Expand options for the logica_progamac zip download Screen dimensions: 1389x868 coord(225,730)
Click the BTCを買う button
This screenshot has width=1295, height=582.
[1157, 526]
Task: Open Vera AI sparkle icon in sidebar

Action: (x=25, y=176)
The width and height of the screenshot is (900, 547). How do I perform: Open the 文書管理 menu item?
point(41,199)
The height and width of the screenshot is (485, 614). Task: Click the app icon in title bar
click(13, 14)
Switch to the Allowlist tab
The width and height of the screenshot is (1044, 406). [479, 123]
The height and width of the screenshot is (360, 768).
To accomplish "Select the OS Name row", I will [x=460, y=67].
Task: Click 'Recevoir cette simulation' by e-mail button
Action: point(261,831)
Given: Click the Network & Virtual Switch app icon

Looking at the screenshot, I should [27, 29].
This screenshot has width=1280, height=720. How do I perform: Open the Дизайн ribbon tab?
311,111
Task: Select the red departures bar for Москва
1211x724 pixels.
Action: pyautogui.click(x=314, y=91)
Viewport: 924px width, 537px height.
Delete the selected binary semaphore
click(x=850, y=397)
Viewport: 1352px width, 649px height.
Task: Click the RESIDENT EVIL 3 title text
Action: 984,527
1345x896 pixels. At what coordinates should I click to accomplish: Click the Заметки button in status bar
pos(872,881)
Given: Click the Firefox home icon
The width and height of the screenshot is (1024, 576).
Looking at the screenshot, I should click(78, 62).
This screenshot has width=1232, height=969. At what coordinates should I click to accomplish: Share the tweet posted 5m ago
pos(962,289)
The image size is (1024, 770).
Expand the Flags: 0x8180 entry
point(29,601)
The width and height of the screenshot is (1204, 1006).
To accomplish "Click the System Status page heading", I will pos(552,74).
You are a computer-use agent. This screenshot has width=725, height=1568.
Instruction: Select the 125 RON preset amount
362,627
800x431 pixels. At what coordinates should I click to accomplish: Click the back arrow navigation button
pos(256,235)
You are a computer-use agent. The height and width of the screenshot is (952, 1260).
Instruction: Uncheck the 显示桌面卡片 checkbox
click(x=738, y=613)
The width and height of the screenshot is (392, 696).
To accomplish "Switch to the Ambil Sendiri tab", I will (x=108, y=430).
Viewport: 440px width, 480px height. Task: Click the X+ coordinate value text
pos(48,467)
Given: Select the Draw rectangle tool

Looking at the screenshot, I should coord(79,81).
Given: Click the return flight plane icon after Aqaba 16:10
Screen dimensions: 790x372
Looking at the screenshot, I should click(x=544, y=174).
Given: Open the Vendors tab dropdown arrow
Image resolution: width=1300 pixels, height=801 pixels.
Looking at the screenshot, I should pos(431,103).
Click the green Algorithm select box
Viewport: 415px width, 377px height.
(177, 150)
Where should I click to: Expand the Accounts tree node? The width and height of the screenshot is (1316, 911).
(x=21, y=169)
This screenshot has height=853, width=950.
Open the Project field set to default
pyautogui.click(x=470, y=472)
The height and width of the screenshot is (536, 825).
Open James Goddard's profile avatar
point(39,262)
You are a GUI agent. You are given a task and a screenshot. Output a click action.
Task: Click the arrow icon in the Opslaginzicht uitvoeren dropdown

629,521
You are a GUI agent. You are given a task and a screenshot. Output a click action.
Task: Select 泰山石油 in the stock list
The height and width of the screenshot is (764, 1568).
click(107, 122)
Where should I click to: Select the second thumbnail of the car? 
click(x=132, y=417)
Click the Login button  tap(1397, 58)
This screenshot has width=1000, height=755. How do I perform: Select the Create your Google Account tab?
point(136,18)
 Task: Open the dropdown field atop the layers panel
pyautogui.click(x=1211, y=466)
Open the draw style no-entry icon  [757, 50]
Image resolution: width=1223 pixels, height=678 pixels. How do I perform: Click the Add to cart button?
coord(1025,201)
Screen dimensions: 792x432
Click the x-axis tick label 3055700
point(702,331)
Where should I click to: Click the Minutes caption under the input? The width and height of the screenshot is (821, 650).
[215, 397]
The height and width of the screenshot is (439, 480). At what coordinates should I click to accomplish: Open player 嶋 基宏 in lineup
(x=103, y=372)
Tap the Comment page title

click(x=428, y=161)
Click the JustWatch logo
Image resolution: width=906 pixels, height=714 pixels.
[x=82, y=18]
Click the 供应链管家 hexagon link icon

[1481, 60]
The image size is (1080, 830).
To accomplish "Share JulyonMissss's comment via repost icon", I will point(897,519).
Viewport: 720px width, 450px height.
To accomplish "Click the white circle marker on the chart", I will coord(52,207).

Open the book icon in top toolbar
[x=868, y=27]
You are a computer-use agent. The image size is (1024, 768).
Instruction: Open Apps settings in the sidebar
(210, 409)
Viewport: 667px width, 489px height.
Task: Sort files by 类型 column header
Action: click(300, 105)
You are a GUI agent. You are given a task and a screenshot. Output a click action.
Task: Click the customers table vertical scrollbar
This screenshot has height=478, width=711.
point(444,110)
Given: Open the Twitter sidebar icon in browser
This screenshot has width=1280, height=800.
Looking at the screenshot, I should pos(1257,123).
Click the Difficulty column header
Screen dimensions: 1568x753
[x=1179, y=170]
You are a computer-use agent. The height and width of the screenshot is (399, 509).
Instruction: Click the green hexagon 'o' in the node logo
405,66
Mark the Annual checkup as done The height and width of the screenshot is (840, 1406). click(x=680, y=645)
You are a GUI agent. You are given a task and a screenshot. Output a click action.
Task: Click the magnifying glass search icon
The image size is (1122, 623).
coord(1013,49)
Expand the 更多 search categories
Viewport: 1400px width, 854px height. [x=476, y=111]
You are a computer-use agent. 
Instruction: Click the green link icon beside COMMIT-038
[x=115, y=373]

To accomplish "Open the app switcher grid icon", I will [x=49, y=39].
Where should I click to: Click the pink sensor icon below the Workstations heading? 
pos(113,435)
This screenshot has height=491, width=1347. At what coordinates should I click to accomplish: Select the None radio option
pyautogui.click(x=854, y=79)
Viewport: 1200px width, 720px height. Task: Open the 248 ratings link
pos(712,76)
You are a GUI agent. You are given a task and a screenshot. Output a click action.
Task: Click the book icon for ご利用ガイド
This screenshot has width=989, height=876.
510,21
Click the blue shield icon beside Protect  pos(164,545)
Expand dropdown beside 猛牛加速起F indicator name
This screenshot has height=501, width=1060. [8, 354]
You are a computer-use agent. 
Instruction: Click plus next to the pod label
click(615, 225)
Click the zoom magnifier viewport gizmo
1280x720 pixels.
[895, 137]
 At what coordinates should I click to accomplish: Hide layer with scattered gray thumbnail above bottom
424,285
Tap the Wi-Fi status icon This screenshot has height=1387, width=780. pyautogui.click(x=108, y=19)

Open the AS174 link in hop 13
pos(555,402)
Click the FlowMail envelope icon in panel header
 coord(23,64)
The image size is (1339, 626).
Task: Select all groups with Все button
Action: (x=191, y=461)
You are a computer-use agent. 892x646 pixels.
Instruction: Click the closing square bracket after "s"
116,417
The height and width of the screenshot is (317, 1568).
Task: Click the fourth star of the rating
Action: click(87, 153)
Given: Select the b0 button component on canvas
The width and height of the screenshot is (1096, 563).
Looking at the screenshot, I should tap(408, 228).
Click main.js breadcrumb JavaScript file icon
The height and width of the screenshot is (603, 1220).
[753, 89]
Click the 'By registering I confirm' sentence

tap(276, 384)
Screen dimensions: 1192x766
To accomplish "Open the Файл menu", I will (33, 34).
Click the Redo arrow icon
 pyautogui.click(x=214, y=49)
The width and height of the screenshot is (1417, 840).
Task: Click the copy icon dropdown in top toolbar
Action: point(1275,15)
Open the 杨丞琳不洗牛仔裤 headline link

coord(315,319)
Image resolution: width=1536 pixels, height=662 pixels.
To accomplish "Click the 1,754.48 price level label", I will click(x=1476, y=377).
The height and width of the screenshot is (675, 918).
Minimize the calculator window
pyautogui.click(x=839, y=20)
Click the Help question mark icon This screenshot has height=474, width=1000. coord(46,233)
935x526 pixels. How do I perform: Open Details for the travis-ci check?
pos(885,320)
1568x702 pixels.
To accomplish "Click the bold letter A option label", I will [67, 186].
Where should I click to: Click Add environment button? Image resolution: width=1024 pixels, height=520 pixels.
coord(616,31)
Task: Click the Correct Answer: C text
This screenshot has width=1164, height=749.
■ ■ ■
§ **TASK DIRECTIONS**:
Tally lines in the listing above that include the word "computer"; respond with that number only.

§ **RESPONSE**:
7